## Soal Latihan 1
Kembalikan sepotong teks biografi Tholchah Mansoer tanpa perubahan. Mulailah pada kata-kata "Ayahnya, Kiai Mansoer" dan berhenti setelah "Malang dari Bangkalan Madura.".

## Dokumen Sumber
Sumber foto: http://bedeot.blogspot.co.id

Prof. Dr. KH. Muhammad Tholchah Mansoer, S.H, merupakan seorang ulama sekaligus cendekiawan muslim yang berpengaruh. Beliau juga seorang guru besar ilmu keislaman dan hukum tata negara di berbagai perguruan tinggi di Yogyakarta dan beberapa kota lain. Beliau juga menjadi salah satu tokoh Nahdlatul Ulama (NU) yang beberapa kali pernah menjabat sebagai dekan ataupun rektor di berbagai perguruan tinggi yang berbeda-beda.

Seorang kiai dengan cara pandang luas ini telah menjadi aktivis NU sejak usia remaja. Maka, tak mengherankan bila ulama yang satu ini dikenal dekat dengan generasi muda. Beliau tidak pernah lelah memberikan semangat dan dorongan kepada mereka. Kiai Tolchah merupakan tokoh istimewa dalam tubuh NU, selain mubaligh yang handal, beliau juga merupakan seorang yang produktif menulis buku-buku keagamaan, buku ilmu hukum, dan artikel di beberapa media massa. Di Yogyakarta, beliau dikenal sebagai birokrat dan diplomat yang pernah menduduki jabatan eksekutif maupun legislatif. Meskipun begitu, keulamaan dan kecendikiawanannya lebih menonjol di kalangan masyarakat daripada jabatan formal yang pernah diemban.

Masa Kecil

KH Tholchah Mansoer dilahirkan pada tanggal 10 September 1930 di Kota Malang Jawa Timur dari pasangan KH. Mansoer, seorang ulama dan pedagang kecil di kota tersebut dan Siti Nur Khotijah. Ia merupakan anak kedua dari tiga bersaudara. Kakaknya, Ahmad Mansoer meninggal saat masih bayi, sedangkan adiknya, Mardhiyah, lahir beberapa tahun kemudian.

Ayahnya, Kiai Mansoer adalah seorang pedagang tikar dan perkakas dari bambu, sedangkan ibunya, Khotijah merupakan putri dari keluarga ningrat dan saudagar kaya. Namun, Nyai Khotijah memilih hidup sederhana bersama Kiai Mansoer. Keduanya sama-sama sebagai perantauan di Malang dari Bangkalan Madura.

Majalah TebuirengIklan Tebuireng Online

Selain Mardhiyah dan alm. Ahmad, Kiai Tholchah juga mempunyai saudara seibu bernama Raden Isman, atau lebih dikenal dengan Oesman. Oesman adalah anak dari Jalaluddin Krama Asmara, seorang bangsawan dari Bangkalan Madura. Khotijah dan Jalaluddin memilih bercerai saat Oesman belum genap setahun. Oesman dirawat Khotijah bersama suami keduanya, Kiai Mansoer. Sejak saat itu, Oesman menggunakan nama belakang Mansoer, hingga nantinya ia menjadi seorang mayor dan ulama sekaligus.

Entri mengenai lokasi item
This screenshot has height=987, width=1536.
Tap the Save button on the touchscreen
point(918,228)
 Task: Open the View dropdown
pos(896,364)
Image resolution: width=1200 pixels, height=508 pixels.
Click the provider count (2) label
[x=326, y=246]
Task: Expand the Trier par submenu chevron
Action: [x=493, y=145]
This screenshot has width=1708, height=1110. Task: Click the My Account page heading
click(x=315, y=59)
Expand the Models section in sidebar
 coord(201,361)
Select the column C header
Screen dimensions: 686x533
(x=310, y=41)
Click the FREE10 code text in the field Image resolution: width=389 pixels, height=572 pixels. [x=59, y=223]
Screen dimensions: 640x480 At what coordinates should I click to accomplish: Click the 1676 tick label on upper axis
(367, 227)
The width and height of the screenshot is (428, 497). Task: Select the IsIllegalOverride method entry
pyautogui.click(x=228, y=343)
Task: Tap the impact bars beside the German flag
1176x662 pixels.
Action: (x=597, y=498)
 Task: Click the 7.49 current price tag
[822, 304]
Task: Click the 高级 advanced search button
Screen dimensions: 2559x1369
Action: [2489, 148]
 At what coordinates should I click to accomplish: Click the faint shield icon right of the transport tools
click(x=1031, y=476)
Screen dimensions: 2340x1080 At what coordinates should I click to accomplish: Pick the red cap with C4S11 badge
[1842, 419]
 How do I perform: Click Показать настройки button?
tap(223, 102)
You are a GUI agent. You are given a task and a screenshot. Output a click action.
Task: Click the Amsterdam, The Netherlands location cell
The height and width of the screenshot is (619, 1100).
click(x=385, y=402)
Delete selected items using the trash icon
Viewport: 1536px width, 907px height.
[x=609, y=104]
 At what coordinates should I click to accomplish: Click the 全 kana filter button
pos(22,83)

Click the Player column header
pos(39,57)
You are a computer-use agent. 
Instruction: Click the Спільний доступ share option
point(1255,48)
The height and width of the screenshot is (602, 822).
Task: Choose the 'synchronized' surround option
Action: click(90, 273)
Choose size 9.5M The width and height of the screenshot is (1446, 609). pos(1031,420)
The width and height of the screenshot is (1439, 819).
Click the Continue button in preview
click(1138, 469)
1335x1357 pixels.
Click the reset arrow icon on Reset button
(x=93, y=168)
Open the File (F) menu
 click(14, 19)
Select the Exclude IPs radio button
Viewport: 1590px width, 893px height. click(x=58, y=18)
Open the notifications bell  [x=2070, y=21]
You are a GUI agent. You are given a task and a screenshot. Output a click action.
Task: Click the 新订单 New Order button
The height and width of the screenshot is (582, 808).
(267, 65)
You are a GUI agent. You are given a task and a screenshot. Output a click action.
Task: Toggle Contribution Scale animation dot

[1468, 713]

## Soal Latihan 2
Ketik ulang baris-baris catatan tanpa perubahan, mulai dari baris yang memuat "Screen dimensions: 640x480" hingga baris yang memuat "Action: [2489, 148]". Kedua baris batas itu ikut disertakan.

## Jawaban Latihan 1
Ayahnya, Kiai Mansoer adalah seorang pedagang tikar dan perkakas dari bambu, sedangkan ibunya, Khotijah merupakan putri dari keluarga ningrat dan saudagar kaya. Namun, Nyai Khotijah memilih hidup sederhana bersama Kiai Mansoer. Keduanya sama-sama sebagai perantauan di Malang dari Bangkalan Madura.

## Jawaban Latihan 2
Screen dimensions: 640x480 At what coordinates should I click to accomplish: Click the 1676 tick label on upper axis
(367, 227)
The width and height of the screenshot is (428, 497). Task: Select the IsIllegalOverride method entry
pyautogui.click(x=228, y=343)
Task: Tap the impact bars beside the German flag
1176x662 pixels.
Action: (x=597, y=498)
 Task: Click the 7.49 current price tag
[822, 304]
Task: Click the 高级 advanced search button
Screen dimensions: 2559x1369
Action: [2489, 148]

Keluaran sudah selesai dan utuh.